As Lukaku bounced back up and readied himself for a cross that never came, his face said it all: "How?"

That lime green boot had belonged to 20-year-old Josko Gvardiol, and that incredible challenge had kept Croatia in the World Cup. And kicked Belgium out of it.

Look at it again and you can see how difficult a skill it was that Gvardiol pulled off, under the most intense of pressure. All half long Lukaku had his number with his off-the-ball movement. He may have missed those chances, but he was getting into those positions repeatedly and Gvardiol and his defensive partners had been able to do very little to stop him. He really ought not to have been able to stop him here either. When the ball rebounds off Sosa's leg, Lukaku's reactions are just that touch faster -- the movement of an elite striker. By the time the ball crosses his path, Lukaku is in front of Gvardiol.
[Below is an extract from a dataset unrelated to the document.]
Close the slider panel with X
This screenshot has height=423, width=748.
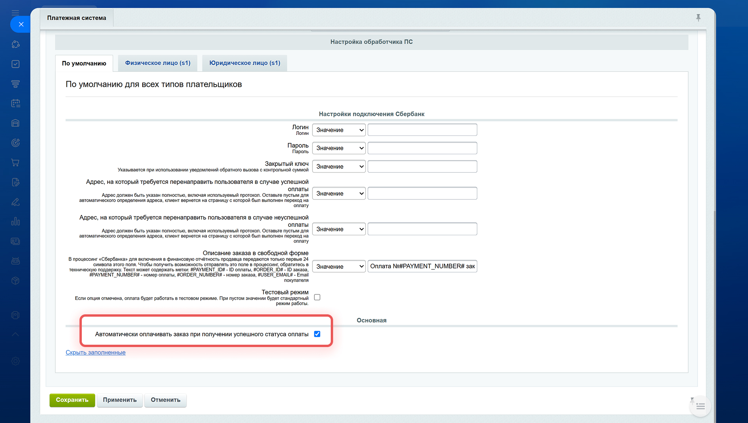pos(21,24)
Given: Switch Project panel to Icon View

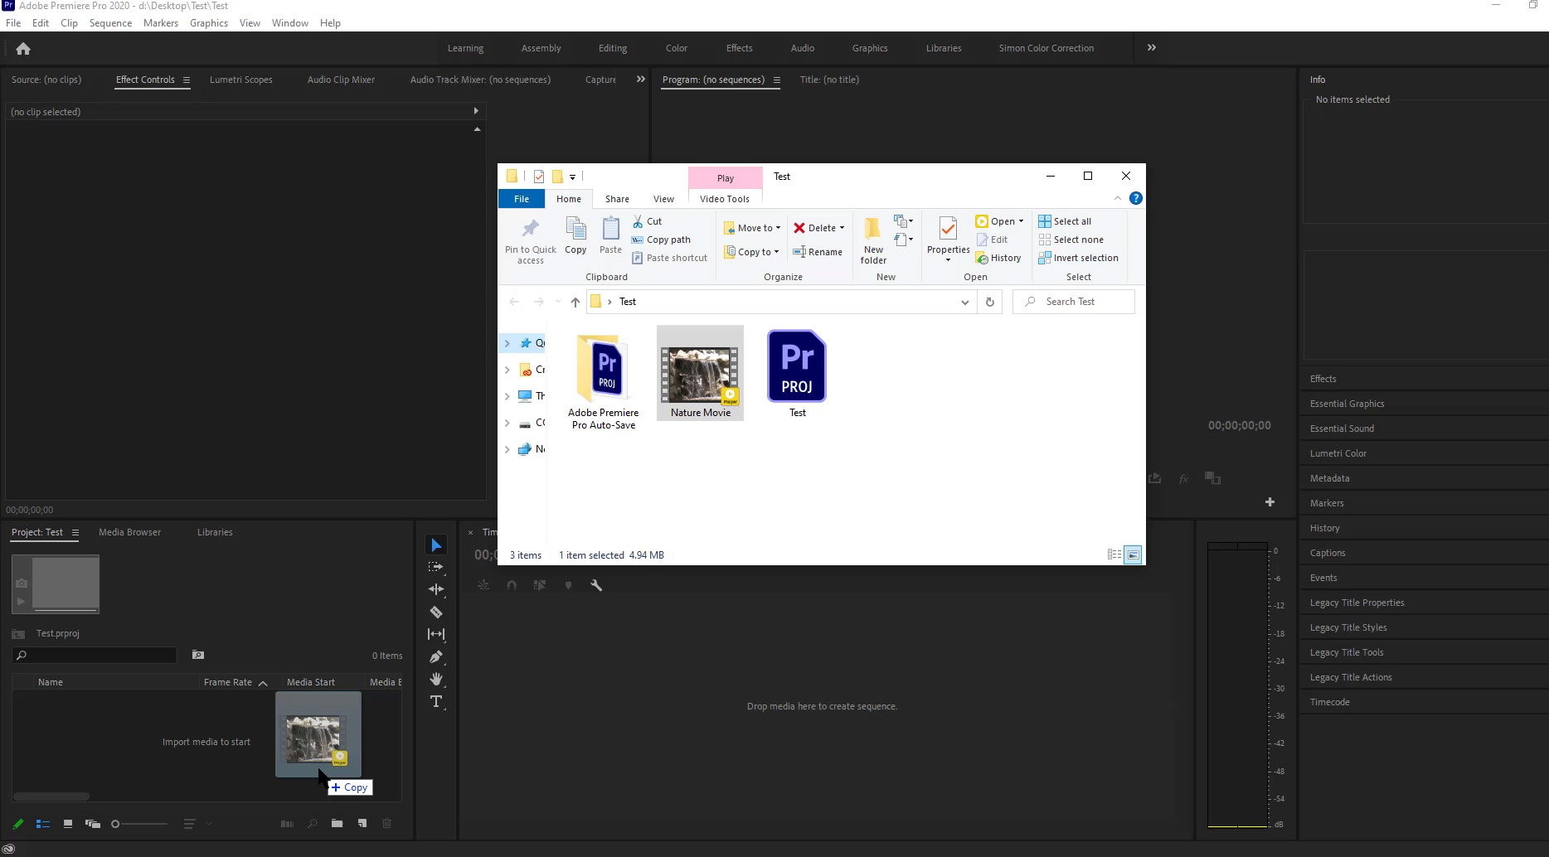Looking at the screenshot, I should (69, 824).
The only way he was getting anywhere close to the striker was if he fell to the ground and stretched out his leg at an improbable angle, all in one smooth motion. Time it wrong and he misses the ball or catches the player: both could have ended Croatia's tournament.

The great Paolo Maldini had once said "If I have to make a tackle, then I have already made a mistake." But he himself had been a master tackler. That's because he had known that sometimes, that's all a defender can do. Sometimes, the forward is too clever, too fast, too strong and too in-the-right-place-at-the-right-time.

On the night, in the 92nd minute of this draining virtual knockout match at the biggest stage of them all, Lukaku had been all these things. Gvardiol hadn't made a mistake, but all he could do was fling himself into that last-ditch challenge. And boy did he do just that: pulling off the tackle of the tournament, a moment that could well go on to define this World Cup.